WHAT THE TASK REQUIRES
Duplicate the lines of the records below, starting at the line with "Task: Click the System breadcrumb link" and continuing through the line with "Action: (478, 238)", including both. Copy no other lines.

DATA LISTING
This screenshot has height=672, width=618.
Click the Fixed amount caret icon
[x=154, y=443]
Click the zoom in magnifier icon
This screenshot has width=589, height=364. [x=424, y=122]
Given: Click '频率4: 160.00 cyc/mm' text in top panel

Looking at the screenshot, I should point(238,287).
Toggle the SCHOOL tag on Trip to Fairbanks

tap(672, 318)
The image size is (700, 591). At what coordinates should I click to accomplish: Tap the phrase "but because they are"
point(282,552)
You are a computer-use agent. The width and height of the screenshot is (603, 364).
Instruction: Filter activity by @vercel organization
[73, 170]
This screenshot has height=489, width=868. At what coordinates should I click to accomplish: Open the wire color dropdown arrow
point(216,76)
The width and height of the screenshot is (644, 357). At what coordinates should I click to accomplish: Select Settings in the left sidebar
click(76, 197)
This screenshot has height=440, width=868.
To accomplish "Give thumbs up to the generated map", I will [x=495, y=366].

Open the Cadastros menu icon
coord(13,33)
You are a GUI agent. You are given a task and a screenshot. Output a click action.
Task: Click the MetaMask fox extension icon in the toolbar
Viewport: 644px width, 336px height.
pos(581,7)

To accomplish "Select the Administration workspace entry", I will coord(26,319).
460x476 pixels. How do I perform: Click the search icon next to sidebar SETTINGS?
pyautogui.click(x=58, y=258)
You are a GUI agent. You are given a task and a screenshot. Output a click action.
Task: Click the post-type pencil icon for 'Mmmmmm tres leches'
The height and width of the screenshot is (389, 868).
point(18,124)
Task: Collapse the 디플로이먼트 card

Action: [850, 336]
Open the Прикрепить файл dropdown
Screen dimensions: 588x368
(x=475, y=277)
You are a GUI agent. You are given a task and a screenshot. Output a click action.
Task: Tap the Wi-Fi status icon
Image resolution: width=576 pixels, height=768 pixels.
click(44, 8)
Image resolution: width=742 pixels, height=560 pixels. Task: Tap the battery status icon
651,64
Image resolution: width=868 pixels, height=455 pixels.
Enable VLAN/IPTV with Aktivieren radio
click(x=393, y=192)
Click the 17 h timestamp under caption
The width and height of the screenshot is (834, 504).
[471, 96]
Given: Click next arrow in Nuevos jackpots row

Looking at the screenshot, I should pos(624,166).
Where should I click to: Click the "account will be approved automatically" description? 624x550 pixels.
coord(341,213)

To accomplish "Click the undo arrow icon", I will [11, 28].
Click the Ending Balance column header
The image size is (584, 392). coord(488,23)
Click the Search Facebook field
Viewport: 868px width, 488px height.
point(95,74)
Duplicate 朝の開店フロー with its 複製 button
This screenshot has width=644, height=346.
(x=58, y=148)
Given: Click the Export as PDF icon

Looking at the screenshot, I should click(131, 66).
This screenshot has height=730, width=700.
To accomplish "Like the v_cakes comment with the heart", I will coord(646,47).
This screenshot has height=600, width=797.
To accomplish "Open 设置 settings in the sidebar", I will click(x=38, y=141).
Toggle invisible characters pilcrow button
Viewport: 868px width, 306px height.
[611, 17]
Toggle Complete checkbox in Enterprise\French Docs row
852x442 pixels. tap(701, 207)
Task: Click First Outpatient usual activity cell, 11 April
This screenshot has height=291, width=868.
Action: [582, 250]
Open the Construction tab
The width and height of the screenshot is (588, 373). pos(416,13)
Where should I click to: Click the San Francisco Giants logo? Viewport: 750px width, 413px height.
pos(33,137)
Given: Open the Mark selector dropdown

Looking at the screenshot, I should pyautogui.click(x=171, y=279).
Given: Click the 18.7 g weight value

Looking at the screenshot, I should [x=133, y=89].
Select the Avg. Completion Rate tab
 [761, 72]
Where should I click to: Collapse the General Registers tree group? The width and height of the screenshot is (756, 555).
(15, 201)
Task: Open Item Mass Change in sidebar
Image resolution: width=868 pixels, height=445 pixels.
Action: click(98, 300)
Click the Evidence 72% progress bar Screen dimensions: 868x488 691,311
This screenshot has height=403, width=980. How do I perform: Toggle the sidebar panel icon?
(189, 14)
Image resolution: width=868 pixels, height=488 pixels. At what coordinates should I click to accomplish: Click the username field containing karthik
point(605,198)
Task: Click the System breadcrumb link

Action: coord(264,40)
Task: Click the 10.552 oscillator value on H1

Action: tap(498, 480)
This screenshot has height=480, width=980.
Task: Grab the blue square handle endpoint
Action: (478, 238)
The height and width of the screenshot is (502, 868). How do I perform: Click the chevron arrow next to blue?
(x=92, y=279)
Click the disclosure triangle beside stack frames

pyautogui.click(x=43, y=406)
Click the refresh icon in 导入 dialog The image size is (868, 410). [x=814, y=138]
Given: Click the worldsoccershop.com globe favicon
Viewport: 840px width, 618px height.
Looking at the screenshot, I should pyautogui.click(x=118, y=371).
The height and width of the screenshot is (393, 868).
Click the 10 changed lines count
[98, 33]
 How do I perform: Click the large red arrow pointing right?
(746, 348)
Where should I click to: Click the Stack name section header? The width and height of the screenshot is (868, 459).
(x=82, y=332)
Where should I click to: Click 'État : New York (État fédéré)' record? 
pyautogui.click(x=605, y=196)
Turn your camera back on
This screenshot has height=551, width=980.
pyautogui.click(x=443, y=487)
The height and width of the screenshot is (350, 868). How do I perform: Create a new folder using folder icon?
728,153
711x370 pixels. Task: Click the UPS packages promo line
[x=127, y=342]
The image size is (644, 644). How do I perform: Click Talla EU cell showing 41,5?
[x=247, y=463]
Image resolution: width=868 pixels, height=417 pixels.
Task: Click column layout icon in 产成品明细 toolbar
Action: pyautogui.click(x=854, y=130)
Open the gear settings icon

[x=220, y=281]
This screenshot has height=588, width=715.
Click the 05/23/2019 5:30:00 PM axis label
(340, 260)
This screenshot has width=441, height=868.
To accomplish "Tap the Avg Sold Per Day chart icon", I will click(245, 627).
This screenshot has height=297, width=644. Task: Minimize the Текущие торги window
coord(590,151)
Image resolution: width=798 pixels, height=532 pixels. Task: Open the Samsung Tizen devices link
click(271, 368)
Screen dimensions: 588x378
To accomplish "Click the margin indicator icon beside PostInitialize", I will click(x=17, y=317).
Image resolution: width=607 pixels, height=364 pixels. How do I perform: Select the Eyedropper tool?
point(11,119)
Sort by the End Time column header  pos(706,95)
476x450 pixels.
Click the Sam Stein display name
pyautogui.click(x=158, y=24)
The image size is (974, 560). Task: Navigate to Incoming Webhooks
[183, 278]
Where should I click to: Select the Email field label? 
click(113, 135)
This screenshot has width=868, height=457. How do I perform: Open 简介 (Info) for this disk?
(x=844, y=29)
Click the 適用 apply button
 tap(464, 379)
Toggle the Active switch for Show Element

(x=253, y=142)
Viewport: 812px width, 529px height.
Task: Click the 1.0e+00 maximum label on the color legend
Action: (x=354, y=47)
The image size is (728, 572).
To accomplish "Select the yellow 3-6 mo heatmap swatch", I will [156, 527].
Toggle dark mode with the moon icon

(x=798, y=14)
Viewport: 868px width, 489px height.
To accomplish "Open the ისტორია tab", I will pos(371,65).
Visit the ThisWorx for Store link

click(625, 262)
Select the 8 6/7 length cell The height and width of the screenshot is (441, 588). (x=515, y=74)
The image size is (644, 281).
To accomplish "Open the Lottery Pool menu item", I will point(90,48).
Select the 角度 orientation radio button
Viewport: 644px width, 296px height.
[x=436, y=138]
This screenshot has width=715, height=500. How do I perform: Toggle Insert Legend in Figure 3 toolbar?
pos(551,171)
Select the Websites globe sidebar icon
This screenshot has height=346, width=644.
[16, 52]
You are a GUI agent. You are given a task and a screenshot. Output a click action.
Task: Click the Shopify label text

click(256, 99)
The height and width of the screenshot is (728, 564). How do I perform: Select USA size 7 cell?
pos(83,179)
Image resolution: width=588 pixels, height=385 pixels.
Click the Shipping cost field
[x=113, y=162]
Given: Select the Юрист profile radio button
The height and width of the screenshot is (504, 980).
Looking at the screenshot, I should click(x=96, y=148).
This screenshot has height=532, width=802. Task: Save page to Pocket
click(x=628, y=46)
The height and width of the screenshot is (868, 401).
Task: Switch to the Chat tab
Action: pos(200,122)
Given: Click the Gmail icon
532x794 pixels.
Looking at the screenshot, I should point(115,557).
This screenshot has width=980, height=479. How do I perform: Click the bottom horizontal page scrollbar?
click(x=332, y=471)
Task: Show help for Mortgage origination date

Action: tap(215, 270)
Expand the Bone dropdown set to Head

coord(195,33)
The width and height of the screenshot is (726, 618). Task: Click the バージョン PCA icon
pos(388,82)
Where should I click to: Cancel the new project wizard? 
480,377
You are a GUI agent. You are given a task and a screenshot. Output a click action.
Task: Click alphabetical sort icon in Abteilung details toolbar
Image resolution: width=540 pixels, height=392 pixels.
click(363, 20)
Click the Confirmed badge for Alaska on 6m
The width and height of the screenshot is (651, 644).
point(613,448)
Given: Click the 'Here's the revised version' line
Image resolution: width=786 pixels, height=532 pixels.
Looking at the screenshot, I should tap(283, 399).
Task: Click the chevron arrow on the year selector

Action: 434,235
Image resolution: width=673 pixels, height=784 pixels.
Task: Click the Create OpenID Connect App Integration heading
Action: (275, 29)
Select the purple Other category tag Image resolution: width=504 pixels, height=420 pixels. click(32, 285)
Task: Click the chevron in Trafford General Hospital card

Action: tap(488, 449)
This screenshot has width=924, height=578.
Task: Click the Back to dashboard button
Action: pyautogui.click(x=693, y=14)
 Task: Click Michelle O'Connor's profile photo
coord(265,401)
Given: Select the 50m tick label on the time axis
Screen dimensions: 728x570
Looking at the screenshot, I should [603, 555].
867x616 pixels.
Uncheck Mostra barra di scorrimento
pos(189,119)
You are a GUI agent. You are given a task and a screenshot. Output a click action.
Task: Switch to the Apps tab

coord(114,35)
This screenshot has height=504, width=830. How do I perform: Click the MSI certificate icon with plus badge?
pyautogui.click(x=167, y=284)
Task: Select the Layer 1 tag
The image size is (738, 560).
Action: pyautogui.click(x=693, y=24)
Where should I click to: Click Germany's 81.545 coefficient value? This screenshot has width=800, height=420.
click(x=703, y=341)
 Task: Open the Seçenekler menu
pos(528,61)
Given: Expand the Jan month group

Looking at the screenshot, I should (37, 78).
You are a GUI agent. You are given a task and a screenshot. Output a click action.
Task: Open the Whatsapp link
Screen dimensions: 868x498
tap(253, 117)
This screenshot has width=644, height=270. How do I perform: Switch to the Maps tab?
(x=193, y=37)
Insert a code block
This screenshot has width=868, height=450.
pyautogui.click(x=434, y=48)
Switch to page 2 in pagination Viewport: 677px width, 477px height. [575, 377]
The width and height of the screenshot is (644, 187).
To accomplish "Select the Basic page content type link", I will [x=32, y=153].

SOLUTION TO THE PROBLEM
Task: Click the System breadcrumb link

Action: coord(264,40)
Task: Click the 10.552 oscillator value on H1

Action: tap(498, 480)
This screenshot has height=480, width=980.
Task: Grab the blue square handle endpoint
Action: (478, 238)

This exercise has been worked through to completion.